Een ‘blowpoke’: wat is dat ook al weer?

Een ‘blowpoke’: wat is dat ook al weer?

Q – Dear Word Detective: My wife and I heard the word “blowpoke” used several times on a recent “Dateline” program on TV. We can’t find a definition so far, including in your extensive archives. Apparently, it is a tool used with a fireplace. Have you heard this word before? Is it a southern colloquialism (the people on the TV show were from the south)? What is the origin? –

A – A “blowpoke” is indeed a fireplace tool, a long (three to four feet) metal tube with a mouthpiece (seriously) on one end and a point like that of a harpoon on the other. It’s basically a combination of a fireplace poker and a Breathalyzer test. To properly employ a “blowpoke,” you stick the pointy end into the burning embers in the fireplace and blow through the mouthpiece vigorously, exciting the embers into flame. The pointy end is then manipulated to push bits of the fire around.

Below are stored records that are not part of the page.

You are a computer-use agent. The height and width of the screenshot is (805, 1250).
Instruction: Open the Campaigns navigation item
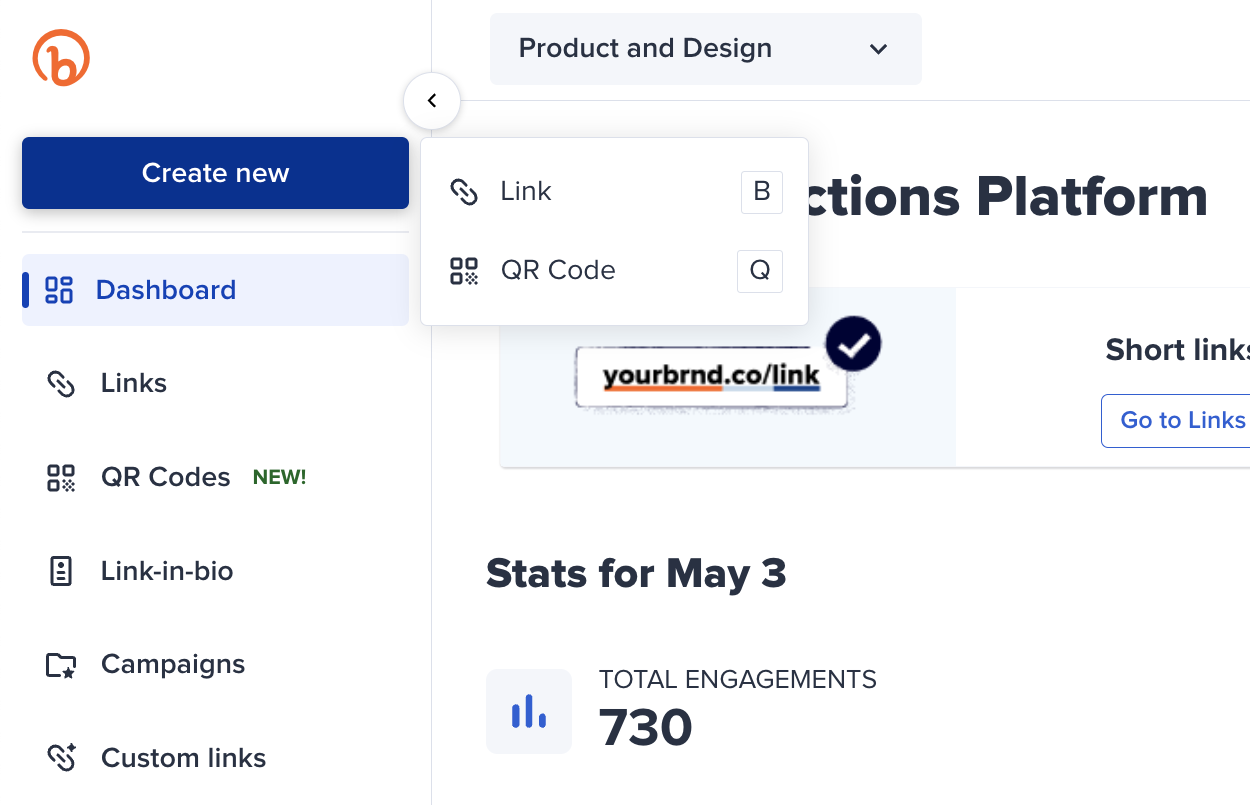pos(173,665)
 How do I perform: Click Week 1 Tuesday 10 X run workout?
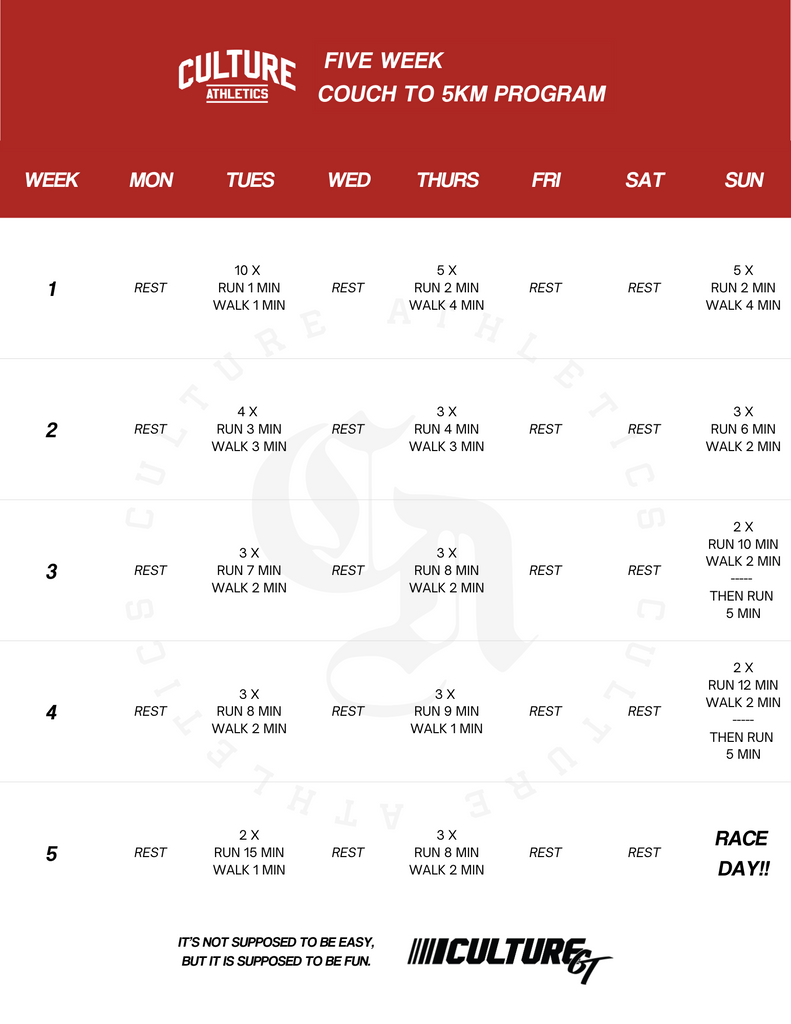249,287
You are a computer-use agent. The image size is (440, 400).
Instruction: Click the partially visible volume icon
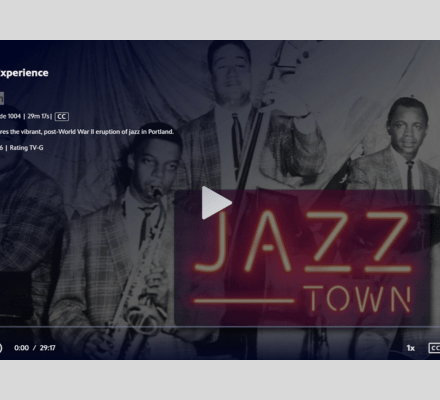point(1,348)
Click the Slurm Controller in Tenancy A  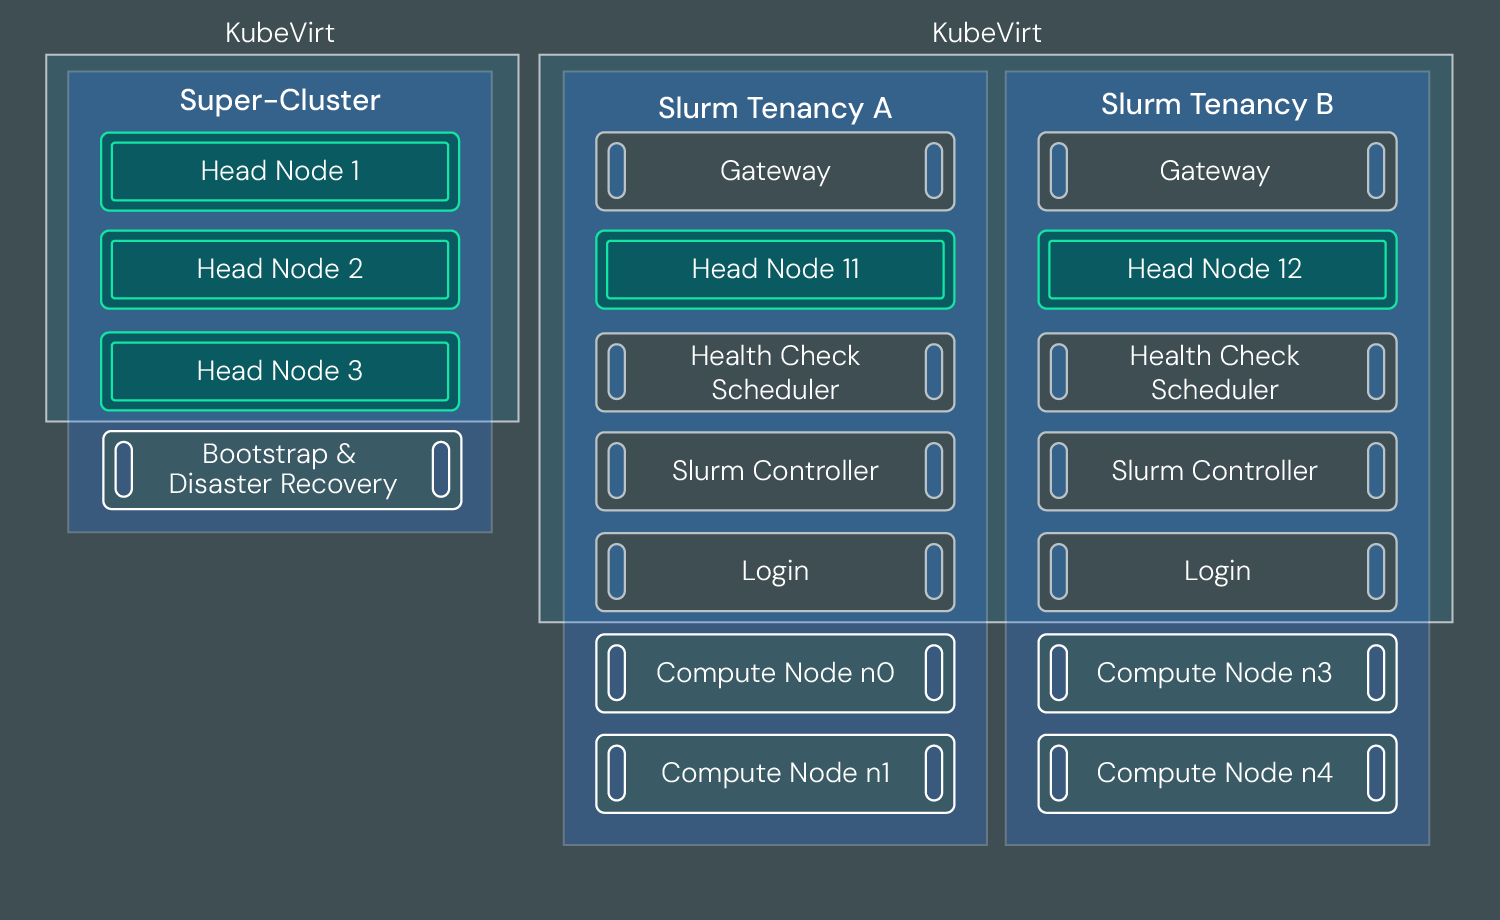pyautogui.click(x=775, y=470)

To improperly employ a “blowpoke,” you use the nasty gizmo to kill your wife, which brings us to the wonderful world of broadcast “journalism” and that carnival of serial killers, wife-murderers and really, really bad babysitters known as Dateline NBC. In 2003, a North Carolina man named Michael Peterson was convicted of beating his wife Kathleen Peterson to death in December, 2001 in order to collect $1.4 million in insurance, making the case primo media fodder. The prosecution asserted that Peterson used a blowpoke as a weapon, although whether the blowpoke was ever actually found remains, oddly, an open question. (It was a very strange trial. I hope I’m never on trial in North Carolina.)